## TEXTO DE ORIGEN
┏━━

Con frecuencia llegan cartas de jóvenes que intentan conseguir una beca de estudios o laboral, crear su propio puesto de trabajo como autónomos, o abrirse paso con fondos que el Estado administra. Esas cartas acaban produciéndome honda tristeza, pues siempre cuentan lo mismo: el choque con el muro infranqueable de la Administración, cuando no de 17 administraciones diferentes y a veces opuestas entre sí. La burocracia atrincherada bajo el cómodo anonimato y la impunidad funcionarial, que no sólo entorpece ilusiones, sino que a menudo las destruye por desidia, pereza o desinterés.
Extraño será que ustedes mismos no conozcan casos, si es que no lo sufren en sus carnes. Cuando un joven consigue algo, todo son tardanzas, retrasos en el pago, argucias presupuestarias. Y en la fase previa, poca información, confusas explicaciones del BOE, malos modos cuando alguien, en su desesperación, insiste en saber. Y sobre todo, esa imposibilidad de hablar con alguien responsable, en lugar de la habitual cadena de gente que te pasa a otra gente que tampoco sabe, que no da referencias ni da nombres, mientras intentas averiguar por qué te deniegan tal o cual beca, ayuda o subvención oficial, a qué clase de expediente sí se la concedieron y cómo lo calificaron. El bloqueo del derecho a saber qué suerte corrió tu solicitud y con qué criterios fue rechazada; algo natural y necesario para mejorarla en otra ocasión, o solicitar una ayuda más adecuada a tus posibilidades.

┗━━

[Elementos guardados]

┏━━

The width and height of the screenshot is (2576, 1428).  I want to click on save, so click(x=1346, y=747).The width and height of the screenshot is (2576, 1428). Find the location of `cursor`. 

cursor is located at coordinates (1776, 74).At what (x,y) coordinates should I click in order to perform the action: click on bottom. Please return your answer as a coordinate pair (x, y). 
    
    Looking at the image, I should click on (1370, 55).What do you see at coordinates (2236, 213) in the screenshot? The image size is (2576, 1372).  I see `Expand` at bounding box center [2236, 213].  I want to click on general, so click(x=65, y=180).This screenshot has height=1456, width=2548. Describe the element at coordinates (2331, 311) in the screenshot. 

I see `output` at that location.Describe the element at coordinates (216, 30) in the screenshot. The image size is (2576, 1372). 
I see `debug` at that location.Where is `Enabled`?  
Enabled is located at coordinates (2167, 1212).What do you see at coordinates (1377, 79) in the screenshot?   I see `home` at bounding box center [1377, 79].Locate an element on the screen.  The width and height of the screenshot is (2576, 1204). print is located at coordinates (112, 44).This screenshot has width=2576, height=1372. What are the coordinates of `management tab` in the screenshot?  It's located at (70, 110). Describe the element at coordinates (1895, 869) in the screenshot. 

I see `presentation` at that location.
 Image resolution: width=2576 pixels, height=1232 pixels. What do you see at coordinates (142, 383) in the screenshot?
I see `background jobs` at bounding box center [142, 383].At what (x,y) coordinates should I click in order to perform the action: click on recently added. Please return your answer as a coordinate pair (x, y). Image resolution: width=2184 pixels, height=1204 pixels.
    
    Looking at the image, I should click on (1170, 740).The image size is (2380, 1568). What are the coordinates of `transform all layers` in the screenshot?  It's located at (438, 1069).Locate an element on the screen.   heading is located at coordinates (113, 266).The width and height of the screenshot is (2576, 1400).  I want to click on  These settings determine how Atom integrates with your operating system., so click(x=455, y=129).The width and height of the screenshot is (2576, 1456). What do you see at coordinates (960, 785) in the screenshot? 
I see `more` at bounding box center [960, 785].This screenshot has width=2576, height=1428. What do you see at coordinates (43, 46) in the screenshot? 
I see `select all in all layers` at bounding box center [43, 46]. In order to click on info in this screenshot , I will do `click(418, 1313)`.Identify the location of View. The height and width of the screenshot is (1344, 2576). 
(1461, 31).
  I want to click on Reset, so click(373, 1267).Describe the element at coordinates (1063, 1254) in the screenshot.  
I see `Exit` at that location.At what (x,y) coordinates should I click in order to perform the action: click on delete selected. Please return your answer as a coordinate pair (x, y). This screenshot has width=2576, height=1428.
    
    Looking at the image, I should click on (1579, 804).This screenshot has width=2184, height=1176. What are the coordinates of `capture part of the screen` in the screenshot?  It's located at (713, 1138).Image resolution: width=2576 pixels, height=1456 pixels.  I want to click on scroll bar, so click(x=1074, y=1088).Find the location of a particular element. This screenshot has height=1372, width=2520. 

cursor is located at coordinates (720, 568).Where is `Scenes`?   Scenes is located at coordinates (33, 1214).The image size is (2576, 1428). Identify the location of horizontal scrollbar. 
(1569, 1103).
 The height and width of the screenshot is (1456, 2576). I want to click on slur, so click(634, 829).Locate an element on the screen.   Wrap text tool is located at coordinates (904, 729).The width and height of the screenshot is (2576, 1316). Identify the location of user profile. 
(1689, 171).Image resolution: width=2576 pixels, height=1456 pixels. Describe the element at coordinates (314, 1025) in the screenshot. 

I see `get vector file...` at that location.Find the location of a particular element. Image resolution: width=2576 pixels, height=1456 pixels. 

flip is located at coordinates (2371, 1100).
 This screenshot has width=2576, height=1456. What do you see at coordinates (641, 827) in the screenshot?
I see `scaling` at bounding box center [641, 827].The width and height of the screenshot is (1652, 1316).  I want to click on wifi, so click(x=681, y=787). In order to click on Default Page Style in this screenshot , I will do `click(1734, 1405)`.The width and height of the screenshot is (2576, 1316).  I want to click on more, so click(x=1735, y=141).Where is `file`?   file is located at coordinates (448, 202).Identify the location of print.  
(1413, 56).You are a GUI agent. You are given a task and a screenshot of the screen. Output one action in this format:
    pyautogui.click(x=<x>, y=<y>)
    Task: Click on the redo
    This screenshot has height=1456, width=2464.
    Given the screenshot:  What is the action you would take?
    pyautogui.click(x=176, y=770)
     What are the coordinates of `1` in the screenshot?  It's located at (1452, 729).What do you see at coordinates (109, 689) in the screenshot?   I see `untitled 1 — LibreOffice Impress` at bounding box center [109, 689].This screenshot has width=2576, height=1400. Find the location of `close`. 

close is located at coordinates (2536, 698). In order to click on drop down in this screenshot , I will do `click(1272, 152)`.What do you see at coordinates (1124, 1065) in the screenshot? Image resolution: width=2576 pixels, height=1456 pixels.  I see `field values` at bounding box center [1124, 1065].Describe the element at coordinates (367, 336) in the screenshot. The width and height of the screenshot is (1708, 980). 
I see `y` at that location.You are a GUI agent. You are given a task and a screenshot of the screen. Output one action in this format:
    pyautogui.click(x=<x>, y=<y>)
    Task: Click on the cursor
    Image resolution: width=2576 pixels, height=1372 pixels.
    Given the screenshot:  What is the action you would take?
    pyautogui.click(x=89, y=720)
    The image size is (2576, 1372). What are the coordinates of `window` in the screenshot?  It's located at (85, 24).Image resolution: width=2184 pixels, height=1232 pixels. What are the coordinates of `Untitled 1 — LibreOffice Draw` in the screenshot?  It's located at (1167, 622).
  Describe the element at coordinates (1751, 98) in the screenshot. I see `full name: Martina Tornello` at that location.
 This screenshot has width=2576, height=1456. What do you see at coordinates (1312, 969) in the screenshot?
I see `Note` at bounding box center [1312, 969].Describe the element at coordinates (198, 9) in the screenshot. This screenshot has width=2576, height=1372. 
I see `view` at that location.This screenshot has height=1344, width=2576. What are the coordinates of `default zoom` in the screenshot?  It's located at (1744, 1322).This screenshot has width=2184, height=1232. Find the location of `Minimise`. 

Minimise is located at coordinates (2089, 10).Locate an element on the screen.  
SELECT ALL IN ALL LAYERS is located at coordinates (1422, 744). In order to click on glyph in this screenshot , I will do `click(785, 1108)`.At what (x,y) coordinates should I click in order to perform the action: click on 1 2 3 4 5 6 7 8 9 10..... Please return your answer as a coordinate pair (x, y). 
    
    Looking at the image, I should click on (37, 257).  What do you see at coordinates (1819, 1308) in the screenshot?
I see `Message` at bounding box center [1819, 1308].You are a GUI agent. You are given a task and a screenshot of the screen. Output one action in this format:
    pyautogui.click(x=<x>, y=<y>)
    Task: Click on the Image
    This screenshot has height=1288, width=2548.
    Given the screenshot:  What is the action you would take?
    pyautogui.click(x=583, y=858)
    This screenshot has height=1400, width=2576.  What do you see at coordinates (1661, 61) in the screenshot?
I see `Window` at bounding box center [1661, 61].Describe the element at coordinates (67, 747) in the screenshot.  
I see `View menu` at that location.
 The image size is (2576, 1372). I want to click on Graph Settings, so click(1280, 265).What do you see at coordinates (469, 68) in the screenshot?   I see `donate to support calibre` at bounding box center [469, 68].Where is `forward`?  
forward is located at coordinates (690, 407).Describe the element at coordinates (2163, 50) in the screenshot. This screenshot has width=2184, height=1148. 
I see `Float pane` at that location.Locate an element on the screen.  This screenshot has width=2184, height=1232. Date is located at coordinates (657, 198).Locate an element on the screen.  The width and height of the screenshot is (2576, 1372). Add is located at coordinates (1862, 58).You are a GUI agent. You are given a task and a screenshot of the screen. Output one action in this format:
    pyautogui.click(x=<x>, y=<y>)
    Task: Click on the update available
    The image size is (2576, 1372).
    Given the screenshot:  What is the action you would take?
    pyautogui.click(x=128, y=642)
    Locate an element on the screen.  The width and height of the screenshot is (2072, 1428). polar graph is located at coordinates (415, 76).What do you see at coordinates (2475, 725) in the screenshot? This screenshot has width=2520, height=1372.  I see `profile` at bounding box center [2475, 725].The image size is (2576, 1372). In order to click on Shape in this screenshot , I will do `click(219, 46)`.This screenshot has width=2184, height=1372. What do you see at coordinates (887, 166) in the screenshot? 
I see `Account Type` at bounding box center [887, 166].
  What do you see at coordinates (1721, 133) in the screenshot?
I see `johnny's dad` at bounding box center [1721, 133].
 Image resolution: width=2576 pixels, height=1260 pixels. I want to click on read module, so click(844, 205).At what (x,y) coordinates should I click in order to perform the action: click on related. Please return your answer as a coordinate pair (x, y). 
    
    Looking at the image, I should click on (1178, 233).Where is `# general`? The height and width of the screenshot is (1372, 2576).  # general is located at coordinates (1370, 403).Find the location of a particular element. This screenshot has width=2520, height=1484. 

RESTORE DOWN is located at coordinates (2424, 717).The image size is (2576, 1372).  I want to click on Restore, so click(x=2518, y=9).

┗━━

## ACCIONES REQUERIDAS
(1) Según el texto sobre la burocracia, ¿por qué tres causas destruye a menudo las ilusiones?
(2) Por favor, retoma el texto sobre la burocracia y continúalo a partir de su última frase.
Las filas no tienen ningún papel en esto.

## RESULTADOS POR TAREA
(1)
- Desidia
- Pereza
- Desinterés

(2)
Ante esa legítima reclamación se alza, siempre, un muro de silencio. El calvario de ir de uno a otro funcionario, sin averiguar no ya el responsable de lo tuyo, sino el departamento al que corresponde. A veces ni siquiera sabes si se trata del ministerio, la consejería o la pepitilla de la Bernarda. Y cuando al fin alguien parece saber de qué le hablan, empiezan los diálogos absurdos: no hay responsables, ni lugares, ni nombres. Nadie sabe nada. Todo es un enredo burocrático organizado para disuadirte de insistir. Y llegas a una triste conclusión. Esos funcionarios que deberían ayudarte -y no faltan los de buena voluntad que lo hacen o lo intentan-, suelen comportarse como si el asunto fuera tan oscuro que no conviniese dar explicaciones. Podría ser por incompetencia o pereza, concluyes; y así es a veces. Pero lo que queda de manifiesto, al fondo, es la falta de transparencia con que funciona este Estado de taifas y parcelitas miserables. La sospechosa forma en que maneja el dinero público una Administración vampiro que, en vez de ayudar al ciudadano haciendo posibles futuro y riqueza, lo expolia y desalienta.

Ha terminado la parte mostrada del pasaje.